In this publication, a person’s employment is taken as their main job. In other words, if a respondent’s primary employment is not in the digital sector, but they have a second job within the digital sector, they are not considered to be employed in the digital sector for the purpose of this analysis.  This is a different approach to that taken for the main DCMS Sector Economic Estimates: Employment publication, which is a measure of the number of filled jobs.

The summary statistics reported are the percentage of the estimated population of interest (e.g., those leaving the digital sector) that have the specified characteristic.  The significance of any differences between the demographic profile of those moving into or out of the digital sector, and that of their respective comparison group is assessed using a student t-test with robust standard errors (Lumley, 2020).

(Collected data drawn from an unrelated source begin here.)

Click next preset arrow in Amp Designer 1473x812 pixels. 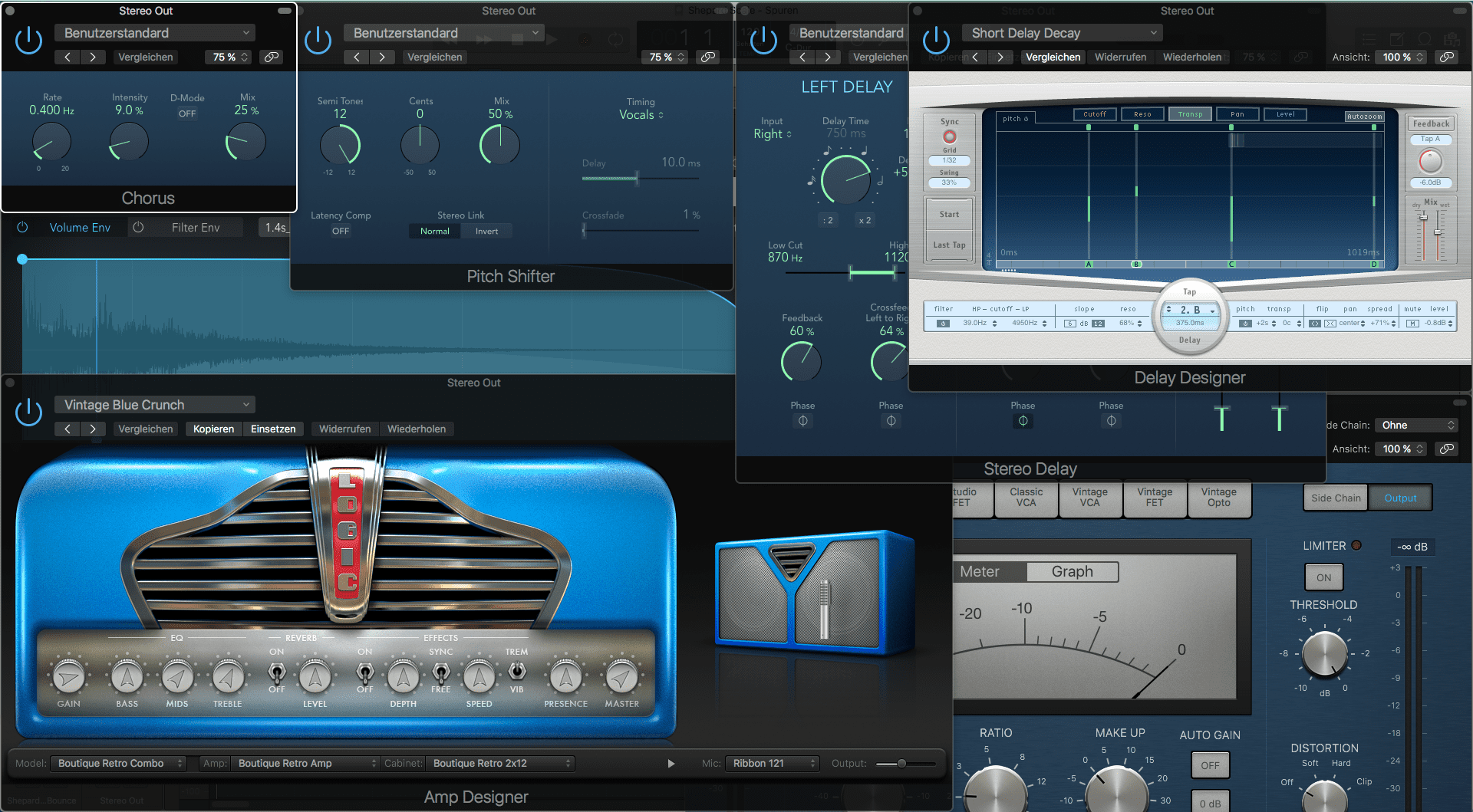click(93, 429)
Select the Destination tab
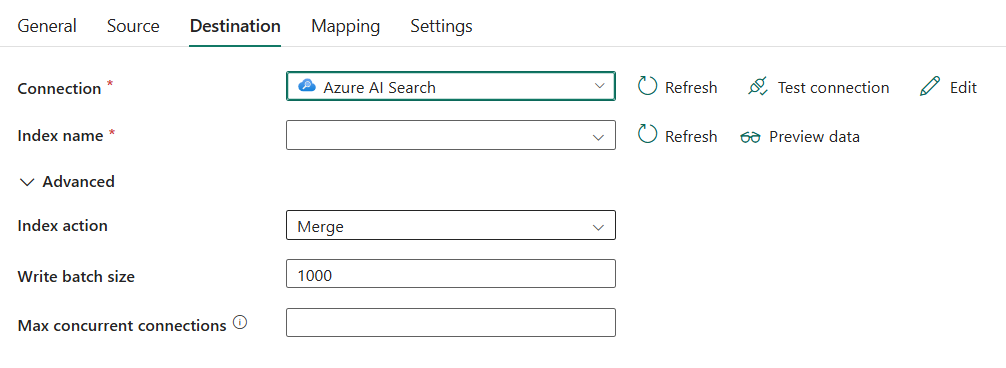This screenshot has width=1006, height=368. [x=235, y=26]
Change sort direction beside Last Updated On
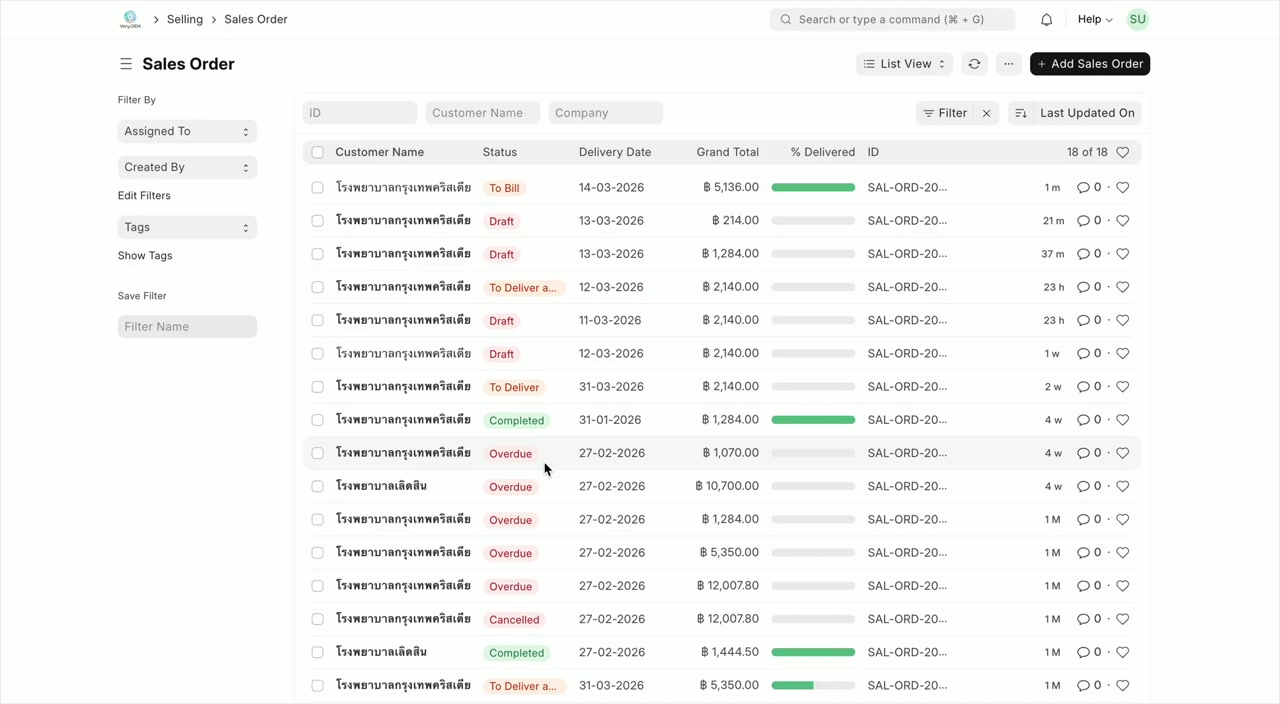The image size is (1280, 704). [x=1021, y=113]
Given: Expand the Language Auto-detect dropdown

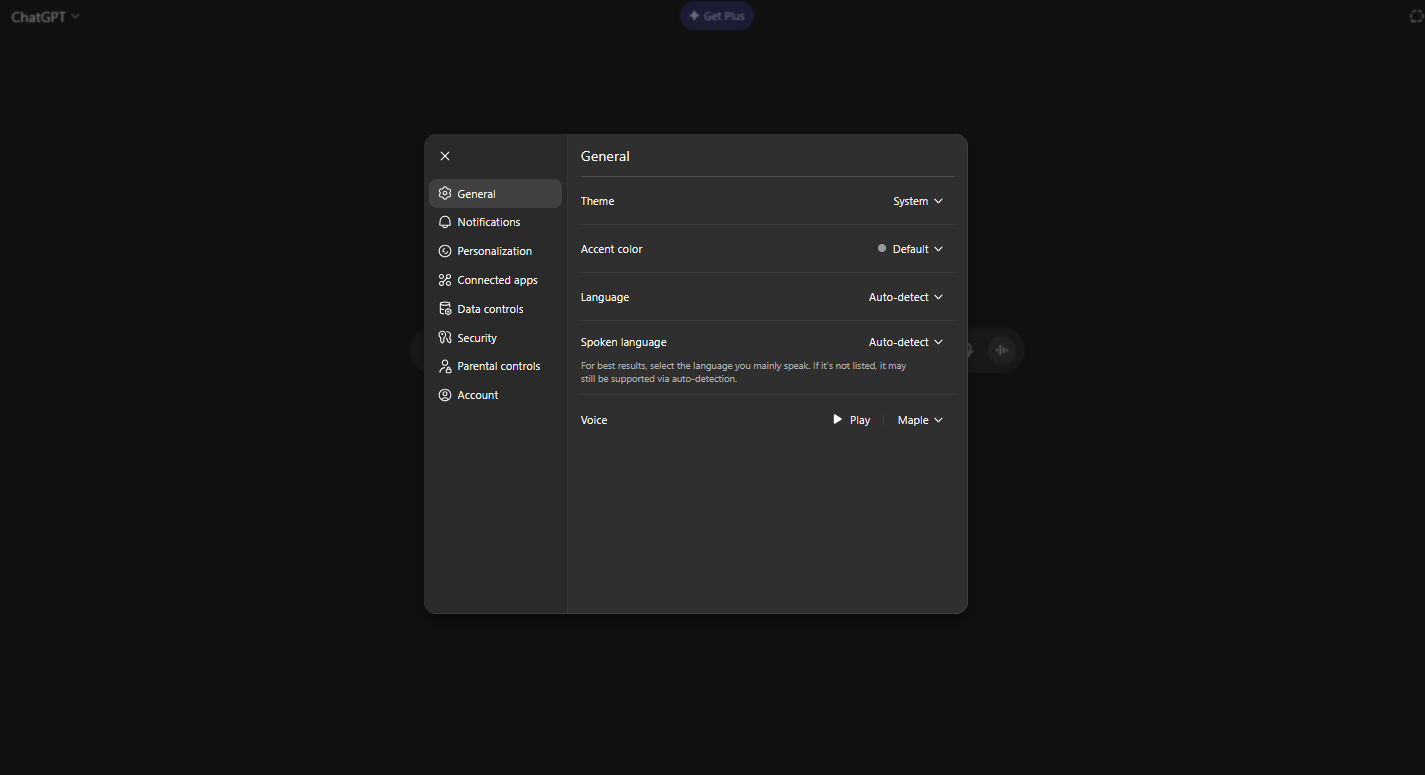Looking at the screenshot, I should tap(904, 297).
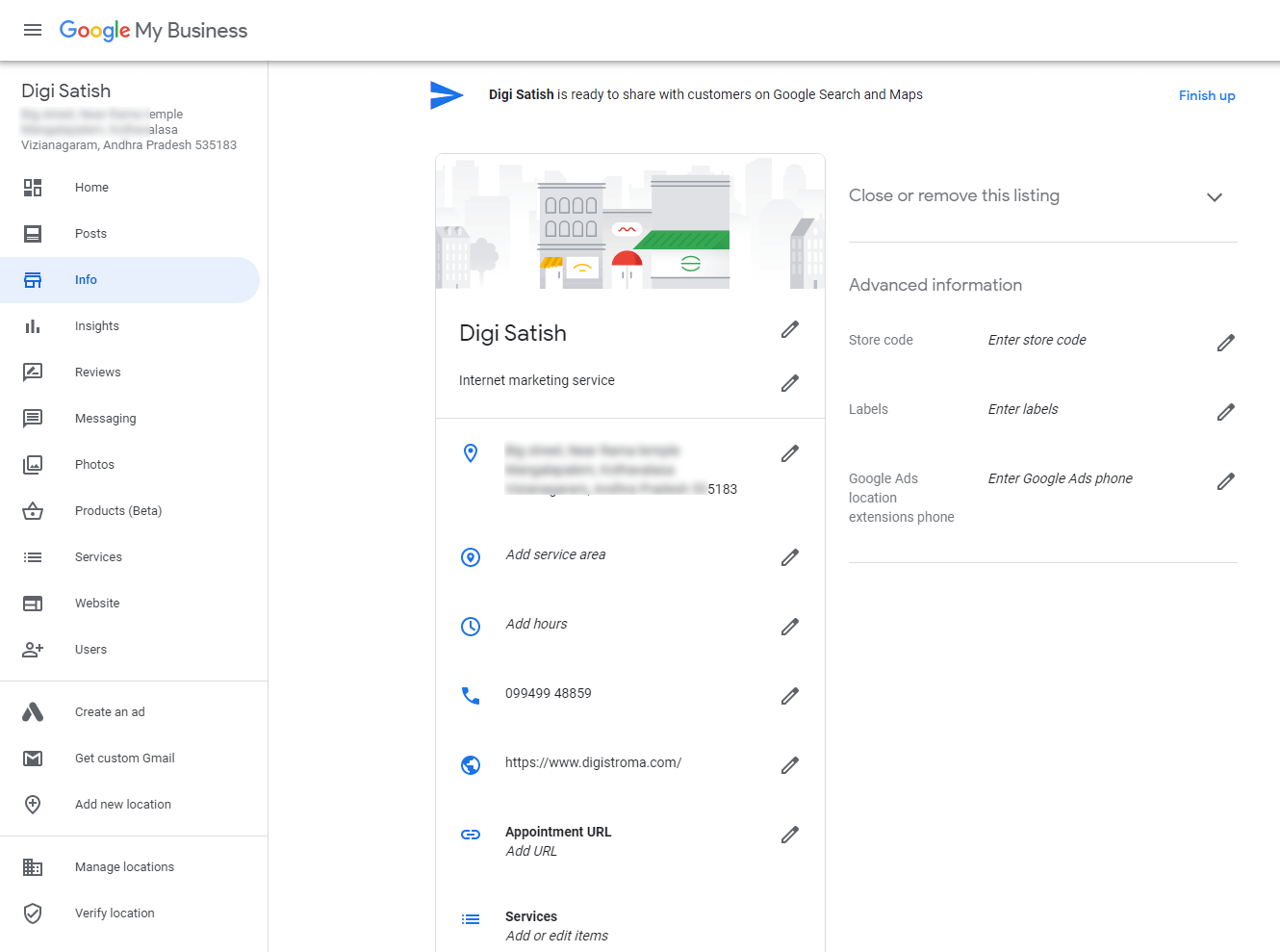Edit the Store code field
Screen dimensions: 1280x952
coord(1226,343)
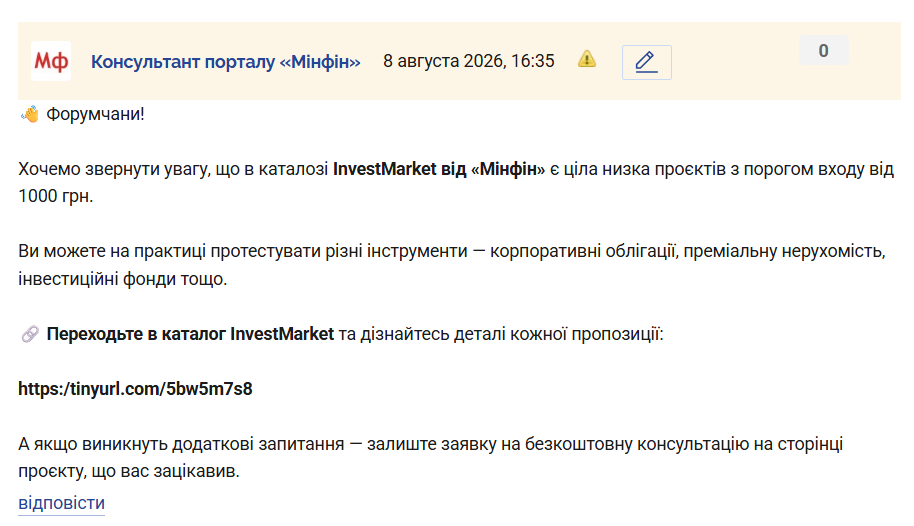
Task: Open the Консультант порталу «Мінфін» profile
Action: pyautogui.click(x=226, y=61)
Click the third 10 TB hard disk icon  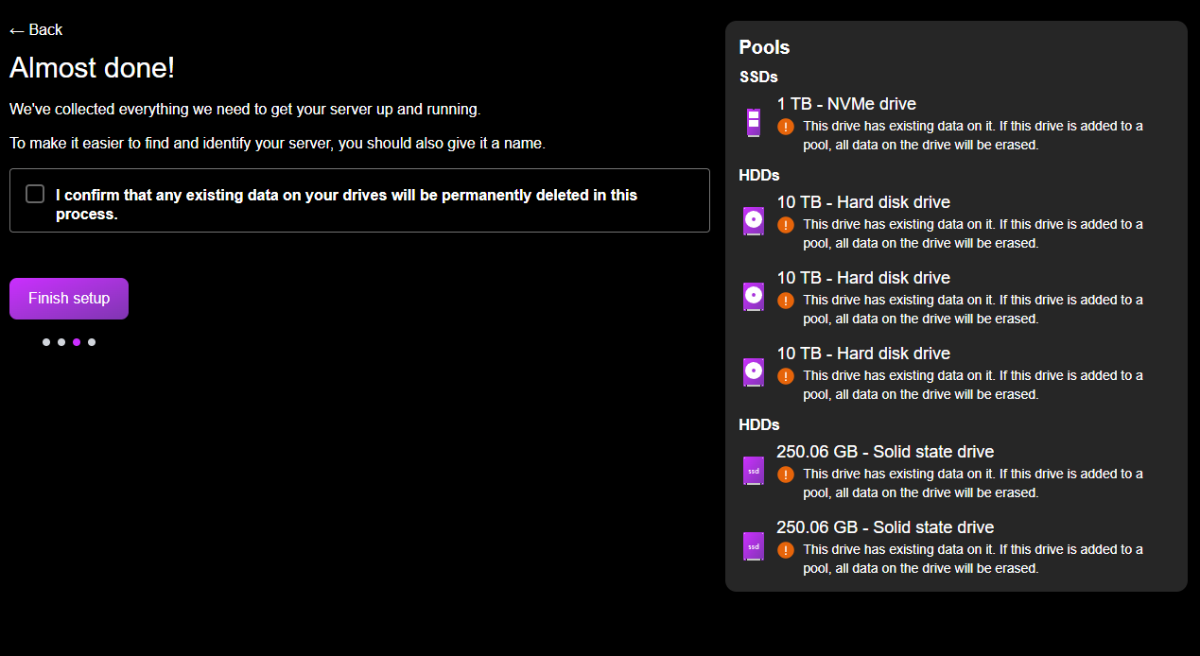(x=753, y=372)
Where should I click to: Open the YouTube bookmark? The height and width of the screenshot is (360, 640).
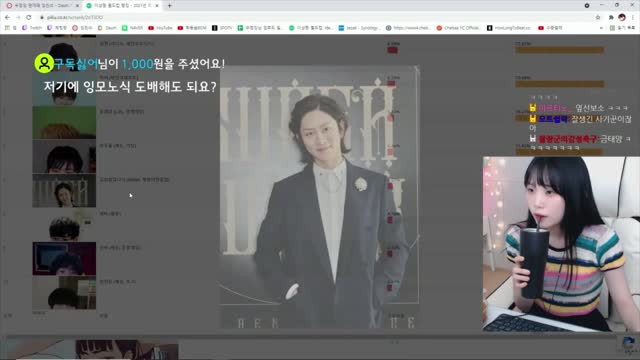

The significance is reported as the level at which the difference is significant. In other words a reported significance level of 5% means that the probability of the test wrongly indicating that the difference between the two estimated proportions represents a real difference is lower than 5%.

Linear probability model

The purpose of the model is to provide an initial assessment of factors affecting the probability of a person entering or leaving the digital sector workforce, and their interaction.  A linear probability model  with some non-linear regression terms was chosen as the output is readily interpretable as the marginal effect, in percentage points, of each regressor on the outcome.

Regressors were chosen based on the known and persistent participation differences between different demographic groups (DCMS, 2021), and include gender (Si), age (Ai), ethnicity (Eij), disability status (Di), level of education (Qi), and location (Ri).  As it is possible that age and likelihood of having a degree interact due to the expansion of higher education in the UK (ONS, 2017), the model also includes an age and qualification interaction.

Analysis of UK Time Use Survey data (Henz, 2020) showed that in families with young (aged < 3 years) children, women provide the majority of unpaid childcare, which can impact their choices regarding paid work.  To disentangle the impact of maternity care (or lack thereof) from other aspects of the digital sector work culture that may have a discouraging effect on female participation, we include a dummy variable for the presence of children under 3 years old, i.e. those for whom there is no state supported childcare, in the household (Ci) as well as an interaction term with gender.

Information on the quality and quantity of work, which may motivate job seeking, is limited in the available datasets. These are partially addressed in the regression equation by inclusion of a change in total hours worked (ΔHi) term, provision of training in the two roles (Tij), and a looking for work dummy variable (Li).  To minimise the number of dummy variables required, and address the non-linear response, age is included as a continuous, de-meaned, squared term in the regression rather than as age bands. An interaction term with gender is included to assess gendered differences in experience and, by inference, seniority. The regression equation estimating the probability of moving into or out of the digital sector (Pi) is therefore of the form:

Pi = ß0i + ß1iAi + ß2i(Ai-Ā)2 +  ß3ijEij + ß4iSi + ß5iSi(Ai-Ā)2 +  ß6iQi + ß7iQiAi + ß8iDi + ß9iCi + ß10iCiSi + ß11iRi + ß12iΔHi + ß13iLi + ß14iTij

To avoid the dummy variable trap, the dummy variable for the most common value of any particular characteristic was dropped from the equation.  Testing for multicollinearity found no relations of concern between the regressors.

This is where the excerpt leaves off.